#### [Exercise objective]
Return every line of the data that contains the string "will".

┄┄┄┄┄┄┄┄┄┄

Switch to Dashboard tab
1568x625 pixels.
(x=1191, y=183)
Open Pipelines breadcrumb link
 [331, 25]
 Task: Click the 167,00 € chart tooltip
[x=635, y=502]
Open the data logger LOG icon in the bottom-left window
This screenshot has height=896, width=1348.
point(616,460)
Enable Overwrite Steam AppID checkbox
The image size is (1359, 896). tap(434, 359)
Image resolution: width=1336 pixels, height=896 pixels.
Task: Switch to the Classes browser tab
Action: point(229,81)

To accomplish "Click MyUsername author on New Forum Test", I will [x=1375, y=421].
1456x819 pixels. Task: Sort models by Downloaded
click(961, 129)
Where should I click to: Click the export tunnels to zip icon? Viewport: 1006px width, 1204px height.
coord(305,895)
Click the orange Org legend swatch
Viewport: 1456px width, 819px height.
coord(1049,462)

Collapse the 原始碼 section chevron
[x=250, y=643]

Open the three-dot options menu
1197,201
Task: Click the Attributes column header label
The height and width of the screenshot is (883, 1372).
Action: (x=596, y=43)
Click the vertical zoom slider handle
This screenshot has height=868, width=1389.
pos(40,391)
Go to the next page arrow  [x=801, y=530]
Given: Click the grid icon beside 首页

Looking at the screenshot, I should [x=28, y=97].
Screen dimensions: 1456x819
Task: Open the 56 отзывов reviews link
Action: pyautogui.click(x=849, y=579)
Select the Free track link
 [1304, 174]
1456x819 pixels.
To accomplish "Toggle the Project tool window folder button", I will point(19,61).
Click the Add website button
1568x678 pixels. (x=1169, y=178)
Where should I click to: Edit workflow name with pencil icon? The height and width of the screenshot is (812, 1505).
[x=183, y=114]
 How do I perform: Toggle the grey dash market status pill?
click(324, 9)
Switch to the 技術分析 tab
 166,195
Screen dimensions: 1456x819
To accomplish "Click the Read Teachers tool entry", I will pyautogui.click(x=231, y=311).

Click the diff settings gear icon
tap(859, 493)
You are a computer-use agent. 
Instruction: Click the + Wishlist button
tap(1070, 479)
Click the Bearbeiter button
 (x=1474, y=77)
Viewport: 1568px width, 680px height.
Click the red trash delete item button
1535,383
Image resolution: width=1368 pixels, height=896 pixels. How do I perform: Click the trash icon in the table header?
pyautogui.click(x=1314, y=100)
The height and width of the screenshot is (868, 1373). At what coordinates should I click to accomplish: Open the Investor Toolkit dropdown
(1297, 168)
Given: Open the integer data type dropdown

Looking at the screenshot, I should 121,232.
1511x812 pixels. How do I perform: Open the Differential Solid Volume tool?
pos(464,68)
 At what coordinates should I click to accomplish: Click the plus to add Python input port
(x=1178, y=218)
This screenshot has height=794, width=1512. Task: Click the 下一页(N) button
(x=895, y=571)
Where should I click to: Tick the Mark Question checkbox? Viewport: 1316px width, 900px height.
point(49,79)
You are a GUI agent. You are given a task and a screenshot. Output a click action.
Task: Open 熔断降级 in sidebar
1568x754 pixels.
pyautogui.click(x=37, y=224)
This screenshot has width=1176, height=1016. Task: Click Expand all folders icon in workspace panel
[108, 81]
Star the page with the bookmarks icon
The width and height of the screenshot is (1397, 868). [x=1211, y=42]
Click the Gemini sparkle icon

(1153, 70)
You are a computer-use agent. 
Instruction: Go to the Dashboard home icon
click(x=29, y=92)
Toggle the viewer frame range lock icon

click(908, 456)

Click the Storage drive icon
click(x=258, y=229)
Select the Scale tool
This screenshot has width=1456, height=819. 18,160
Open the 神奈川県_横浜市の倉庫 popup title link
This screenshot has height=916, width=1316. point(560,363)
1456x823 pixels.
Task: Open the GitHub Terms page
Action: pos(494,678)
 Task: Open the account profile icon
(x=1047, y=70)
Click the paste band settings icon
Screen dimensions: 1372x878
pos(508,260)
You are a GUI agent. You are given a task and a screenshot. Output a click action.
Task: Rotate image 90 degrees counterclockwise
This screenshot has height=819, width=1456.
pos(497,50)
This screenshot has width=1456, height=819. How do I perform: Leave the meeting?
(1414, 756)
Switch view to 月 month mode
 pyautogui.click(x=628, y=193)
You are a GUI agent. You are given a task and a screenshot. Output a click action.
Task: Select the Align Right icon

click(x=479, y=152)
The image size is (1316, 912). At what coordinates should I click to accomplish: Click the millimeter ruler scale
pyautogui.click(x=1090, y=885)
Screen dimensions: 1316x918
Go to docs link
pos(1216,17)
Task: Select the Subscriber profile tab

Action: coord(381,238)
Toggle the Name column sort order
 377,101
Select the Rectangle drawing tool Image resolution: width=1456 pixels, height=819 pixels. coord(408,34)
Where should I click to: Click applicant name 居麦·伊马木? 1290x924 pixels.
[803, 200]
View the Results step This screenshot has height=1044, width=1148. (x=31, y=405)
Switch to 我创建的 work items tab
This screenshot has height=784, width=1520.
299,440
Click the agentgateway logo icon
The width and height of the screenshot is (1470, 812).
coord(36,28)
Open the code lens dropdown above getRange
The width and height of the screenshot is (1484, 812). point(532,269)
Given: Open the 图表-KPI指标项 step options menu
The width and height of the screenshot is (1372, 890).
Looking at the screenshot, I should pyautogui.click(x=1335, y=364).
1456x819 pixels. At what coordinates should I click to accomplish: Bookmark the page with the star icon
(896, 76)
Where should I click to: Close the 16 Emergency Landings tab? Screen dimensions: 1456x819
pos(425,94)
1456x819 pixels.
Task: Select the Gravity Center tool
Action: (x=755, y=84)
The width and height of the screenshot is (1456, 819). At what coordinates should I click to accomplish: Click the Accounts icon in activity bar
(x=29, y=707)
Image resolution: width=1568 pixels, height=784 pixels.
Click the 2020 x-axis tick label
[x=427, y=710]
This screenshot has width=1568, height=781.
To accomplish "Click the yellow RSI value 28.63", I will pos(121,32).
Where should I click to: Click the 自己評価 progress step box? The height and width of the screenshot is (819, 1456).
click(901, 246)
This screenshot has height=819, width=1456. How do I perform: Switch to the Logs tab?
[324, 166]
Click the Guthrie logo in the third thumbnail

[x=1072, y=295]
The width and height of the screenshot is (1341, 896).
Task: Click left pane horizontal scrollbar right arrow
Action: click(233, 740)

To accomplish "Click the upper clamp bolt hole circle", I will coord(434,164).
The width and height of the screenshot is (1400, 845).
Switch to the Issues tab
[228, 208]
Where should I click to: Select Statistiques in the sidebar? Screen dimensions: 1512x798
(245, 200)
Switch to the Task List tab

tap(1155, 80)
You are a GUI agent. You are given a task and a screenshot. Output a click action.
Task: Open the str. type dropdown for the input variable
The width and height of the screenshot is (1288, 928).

┄┄┄┄┄┄┄┄┄┄

#### [Exercise output]
To accomplish "Click MyUsername author on New Forum Test", I will [x=1375, y=421].
To accomplish "Toggle the Project tool window folder button", I will point(19,61).
To accomplish "Click the Read Teachers tool entry", I will pyautogui.click(x=231, y=311).
To accomplish "Click the yellow RSI value 28.63", I will pos(121,32).
To accomplish "Click the upper clamp bolt hole circle", I will coord(434,164).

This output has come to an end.